【主張】裁判員判決の死刑 制度定着へ執行は粛々と

 平成21年の裁判員制度導入時、2つの困難なハードルが想定された。

 一つは、国民参加による評議で死刑を選択できるかという懸念だった。だがすでに裁判員裁判で死刑判決を受けた被告は26人を数え、7人の刑が確定していた。

 裁判員らが真摯(しんし)に罪と向き合い、法を吟味して熟慮を重ねた結論である。真面目で勤勉な国民性が懸念を乗り越えさせたといってもいい。

 もう一つは刑の執行に際し、評議に参加した裁判員がその事実に耐えられるかという心配だった。
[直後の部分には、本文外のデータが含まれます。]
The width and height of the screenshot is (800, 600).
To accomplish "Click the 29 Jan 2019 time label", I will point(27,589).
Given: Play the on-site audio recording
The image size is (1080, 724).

人の生死に関わることに心的負担が小さかろうはずはなく、その軽減に向けた取り組みは必要である。それでもおそらく国民はこのハードルも乗り越えるだろう。

 厳刑をもって償われるべき罪はある。裁判員らが難しい評議に苦しみ抜いて判断した結論は尊重されるべきである。制度定着のためにも、刑は粛々と法に基づいて執行されることが望ましい。
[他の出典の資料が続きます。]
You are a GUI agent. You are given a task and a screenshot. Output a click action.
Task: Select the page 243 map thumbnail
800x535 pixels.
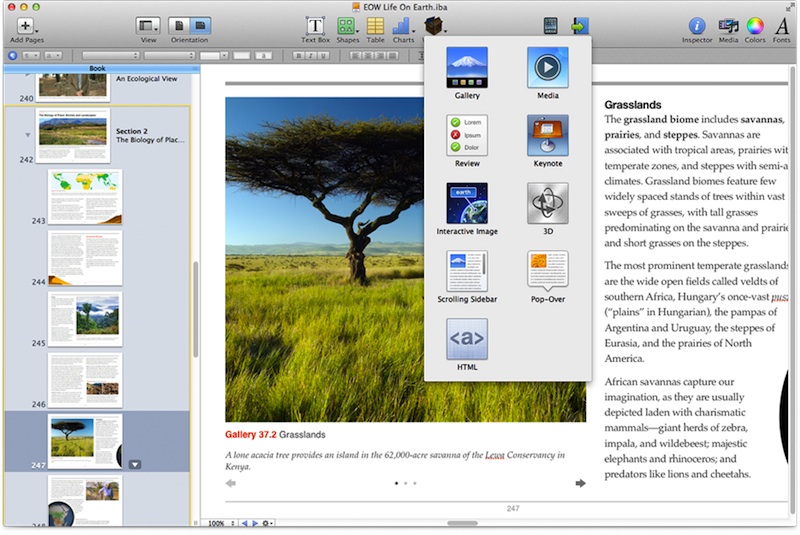[85, 197]

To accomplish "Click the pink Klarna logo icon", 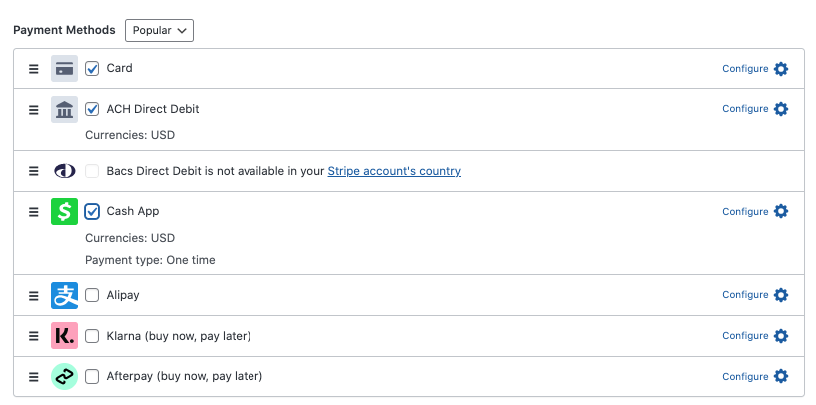I will click(x=64, y=336).

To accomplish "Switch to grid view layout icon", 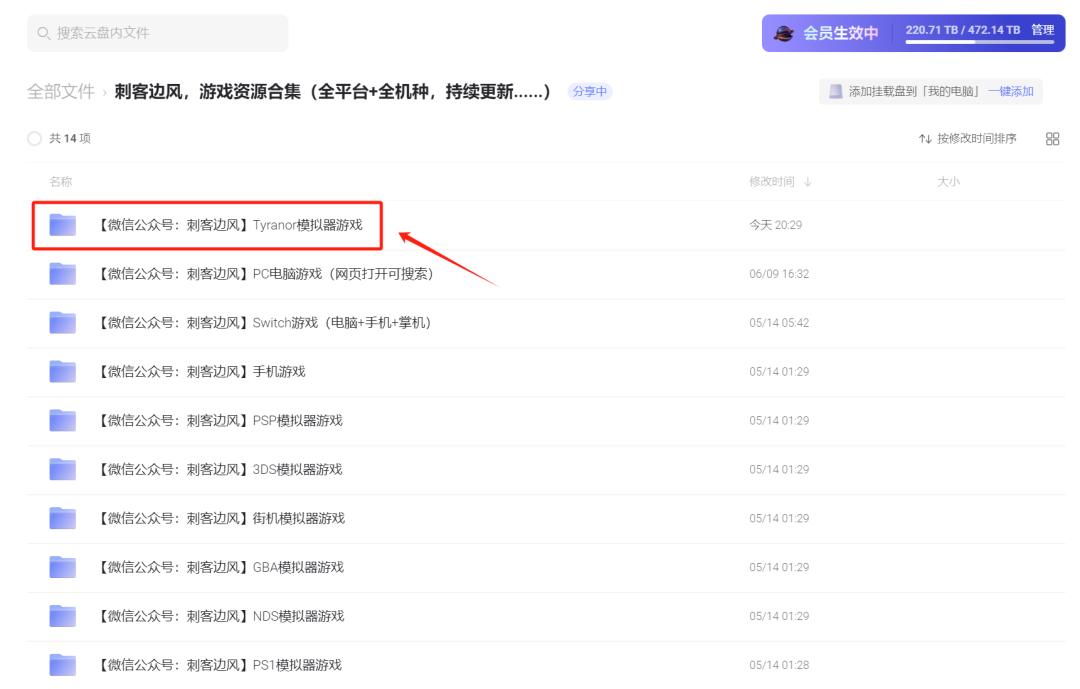I will 1052,139.
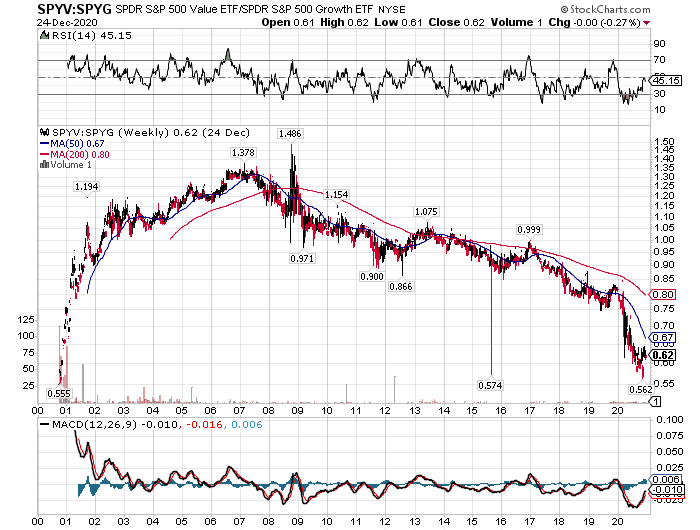Click the 45.15 RSI value tag

point(666,81)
 18日、裁判員裁判で判決を受けた死刑囚の刑が執行された。岩城光英法相は「裁判官と裁判員が慎重な審理を尽くし、死刑を言い渡したと思っている」と述べた。

 確定判決によると、死刑囚は21年5月、川崎市内のアパートで、大家と弟夫婦の3人を刺殺した。横浜地裁の裁判員裁判は23年6月、死刑判決を言い渡し、弁護側は東京高裁に控訴したが、同年7月に死刑囚自らが取り下げ、死刑が確定していた。
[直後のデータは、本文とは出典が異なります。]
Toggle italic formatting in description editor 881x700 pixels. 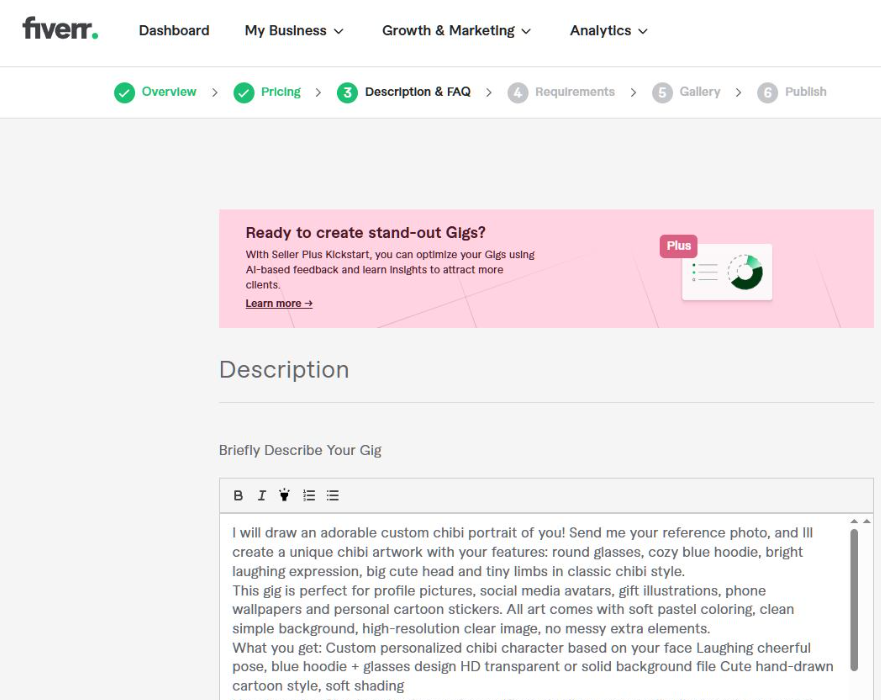261,496
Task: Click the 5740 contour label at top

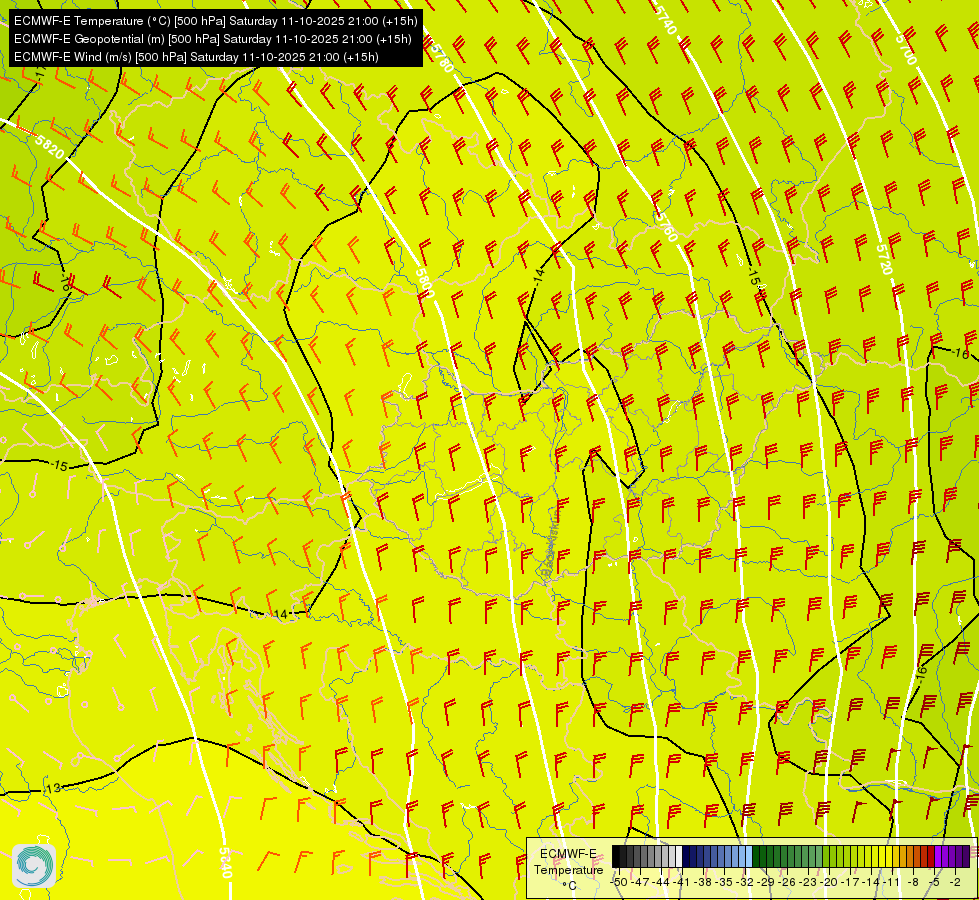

 刑事訴訟法は、判決の確定から6カ月以内に法務大臣の命令により死刑を執行すると定めている。法相は職務を遂行したにすぎない。民主党政権時には4代の法相が執行ゼロを続けたが、これは職務放棄に等しかった。

 今回の死刑執行にあたり、裁判員裁判の対象から死刑求刑の事件を外すことや、死刑そのものの撤廃に結びつける議論もある。

 だが、国民の司法参加によりその日常感覚や常識を判決に反映させることを目的とした制度の趣旨に照らせば、重大事件こそ裁判員裁判の対象とすべきだろう。

 加えて内閣府が今年1月に公表した世論調査によれば、死刑を「やむを得ない」とする容認は80・3%にのぼり、「廃止すべきだ」の9・7%を大きく上回っている。死刑判決や執行の背景に、こうした国民の声があることも忘れてはならない。